Figure 1. Two-stage stenting of the single right pulmonary artery and the Melody valve (Medtronic) implantation. a: Contrast-enhanced CT scan: the heart shifted to the left due to discontinued left pulmonary artery and hypoplasia of the ipsilateral lung, dilated main pulmonary artery with calcifications at the site of transannular patch (arrow head), narrowed distal right pulmonary artery (white arrow) at the site of systemic-to-pulmonary artery shunt. b: Initial angiography in posterior-anterior projection at the beginning of the first stage procedure: dilated main pulmonary artery (empty white arrow) at the level of the transannular patch, significant pulmonary regurgitation (white star), and distal right pulmonary artery narrowing (white star). C: Control angiogram after the first stage of percutaneous treatment: stent implanted into the narrowed distal part of right pulmonary artery (black empty arrow), another stent implanted into the proximal part, as a “landing zone” (black arrow). Pigtail catheter as a marker indicating aortic arch course. d: Initial fluoroscopy (left lateral projection) at the beginning of the second stage procedure (four months after the first stage): significant fractures and anterior-posterior stent crushing in the distal part of right pulmonary artery (black empty arrow), and minor fractures of the proximal stent (black arrow). e: Control angiogram after the second stage of percutaneous treatment (posterior-anterior projection): two stents in the distal right pulmonary artery (black empty arrow); two stents and the valve in proximal segment (black arrow); and excellent function of the valve without regurgitation.
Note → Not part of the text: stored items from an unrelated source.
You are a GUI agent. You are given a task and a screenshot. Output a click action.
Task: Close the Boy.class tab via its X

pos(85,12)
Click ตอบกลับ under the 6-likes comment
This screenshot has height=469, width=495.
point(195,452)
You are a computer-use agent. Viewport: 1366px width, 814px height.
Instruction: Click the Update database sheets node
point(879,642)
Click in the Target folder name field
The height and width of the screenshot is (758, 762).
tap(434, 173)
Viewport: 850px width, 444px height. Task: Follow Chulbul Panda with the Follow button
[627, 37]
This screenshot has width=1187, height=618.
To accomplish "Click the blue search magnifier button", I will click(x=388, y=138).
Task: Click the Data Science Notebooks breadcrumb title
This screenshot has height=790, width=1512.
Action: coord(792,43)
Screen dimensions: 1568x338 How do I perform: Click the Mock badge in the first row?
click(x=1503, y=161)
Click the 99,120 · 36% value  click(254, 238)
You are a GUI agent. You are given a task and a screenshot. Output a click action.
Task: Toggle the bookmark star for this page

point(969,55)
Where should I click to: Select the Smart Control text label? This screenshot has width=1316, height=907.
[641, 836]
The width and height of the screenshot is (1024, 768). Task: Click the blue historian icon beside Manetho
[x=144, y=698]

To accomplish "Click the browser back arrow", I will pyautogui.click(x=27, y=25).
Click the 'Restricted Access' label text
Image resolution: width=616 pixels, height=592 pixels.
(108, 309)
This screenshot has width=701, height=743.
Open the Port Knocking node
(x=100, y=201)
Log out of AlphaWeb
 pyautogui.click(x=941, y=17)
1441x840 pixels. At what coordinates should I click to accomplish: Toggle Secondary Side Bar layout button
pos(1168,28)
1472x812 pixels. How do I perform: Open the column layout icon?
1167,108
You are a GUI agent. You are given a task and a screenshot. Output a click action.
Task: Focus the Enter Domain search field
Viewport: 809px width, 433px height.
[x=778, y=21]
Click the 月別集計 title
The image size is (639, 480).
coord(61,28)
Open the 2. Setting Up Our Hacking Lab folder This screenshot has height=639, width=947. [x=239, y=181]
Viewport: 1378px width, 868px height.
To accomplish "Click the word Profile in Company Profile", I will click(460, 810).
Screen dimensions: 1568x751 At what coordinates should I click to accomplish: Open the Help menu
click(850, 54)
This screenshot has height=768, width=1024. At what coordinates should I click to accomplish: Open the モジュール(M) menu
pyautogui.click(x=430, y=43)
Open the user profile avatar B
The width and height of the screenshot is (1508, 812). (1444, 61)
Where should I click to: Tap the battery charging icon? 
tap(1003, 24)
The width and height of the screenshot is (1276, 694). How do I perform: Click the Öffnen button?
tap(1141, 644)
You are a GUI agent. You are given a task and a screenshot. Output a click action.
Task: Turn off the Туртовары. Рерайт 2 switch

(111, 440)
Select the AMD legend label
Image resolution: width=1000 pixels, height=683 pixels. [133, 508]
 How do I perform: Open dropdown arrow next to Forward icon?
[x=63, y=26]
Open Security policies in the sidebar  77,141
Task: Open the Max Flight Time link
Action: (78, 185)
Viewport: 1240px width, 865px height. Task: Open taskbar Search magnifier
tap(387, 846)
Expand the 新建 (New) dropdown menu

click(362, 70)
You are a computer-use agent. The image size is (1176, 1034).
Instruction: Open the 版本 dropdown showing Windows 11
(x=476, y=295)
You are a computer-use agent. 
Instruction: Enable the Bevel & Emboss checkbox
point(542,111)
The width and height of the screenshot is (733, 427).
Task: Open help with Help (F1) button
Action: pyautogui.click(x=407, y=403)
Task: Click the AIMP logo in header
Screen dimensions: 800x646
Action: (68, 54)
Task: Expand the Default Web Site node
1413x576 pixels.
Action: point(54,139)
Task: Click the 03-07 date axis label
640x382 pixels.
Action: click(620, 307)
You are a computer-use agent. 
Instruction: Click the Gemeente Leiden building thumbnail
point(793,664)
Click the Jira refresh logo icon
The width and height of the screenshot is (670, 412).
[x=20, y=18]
Pigtail catheter as a marker indicating aortic course. f: Final aortography in the left lateral projection: fully expanded stents in proximal and distal right pulmonary artery, and no compression on the aortic root or the left coronary artery (black empty arrowhead).

Figure 1

Figure 2. Follow-up fluoroscopy after stenting of the distal right pulmonary artery and proximal pulmonary valve implantation. Fluoroscopy in lateral (panel a) and posterior-anterior (b) projection three months after procedure. Fluoroscopy in lateral (panel c) and posterior-anterior (d) projection eight months after procedure. Stents and the valve in the proximal segment of right pulmonary artery maintain their correct shape. Mild anterior-posterior flattening of the distal stents, without new fractures.